__READING TEXT__
--*--

It’s a dangerous world made more dangerous by incompetent leaders in our own government. While Trump is golfing, Noem is posing for law enforcement cosplay photos, Musk is taking an axe to entire federal agencies, and Hegseth is doing pushups or whatever, I sincerely hope that there are level-headed career professionals who haven’t been fired or driven into deep cover who are bearing the weight of the defense of the nation on their shoulders. Traditionally, it has been career soldiers, diplomats, and bureaucrats who kept the government on track as political appointees came and went, but a lot of those people are being replaced with Trump loyalists.
Operation Spider Web was a great victory for Ukraine (and an almost bloodless one), but it should be a wake-up call for us. Elections matter, and so does competence.
Ukraine seems to be providing a blueprint for how a much smaller community can go to war against a global superpower.
I’d hope that China, among other countries, is taking notes.
It does suggest that border security is pretty important actually, not something where you can just let trucks drive back and forth between countries without checking them.
I gotta think truck traffic is pretty minimal at the Ukraine-Russia border. We’ll probably never know where it crossed, but thinking every container entering the country can be manually checked is probably not feasible.

--*--

__THE PROBLEM__
Restate the Operation Spider Web commentary, starting at "I’d hope that" and ending at "probably not feasible.", with "container" changed to "vehicle".

__SOURCE MATERIAL__

--*--

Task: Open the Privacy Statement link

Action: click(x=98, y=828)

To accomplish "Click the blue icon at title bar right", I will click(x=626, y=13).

--*--

__ANSWER TO THE TASK__
I’d hope that China, among other countries, is taking notes.
It does suggest that border security is pretty important actually, not something where you can just let trucks drive back and forth between countries without checking them.
I gotta think truck traffic is pretty minimal at the Ukraine-Russia border. We’ll probably never know where it crossed, but thinking every vehicle entering the country can be manually checked is probably not feasible.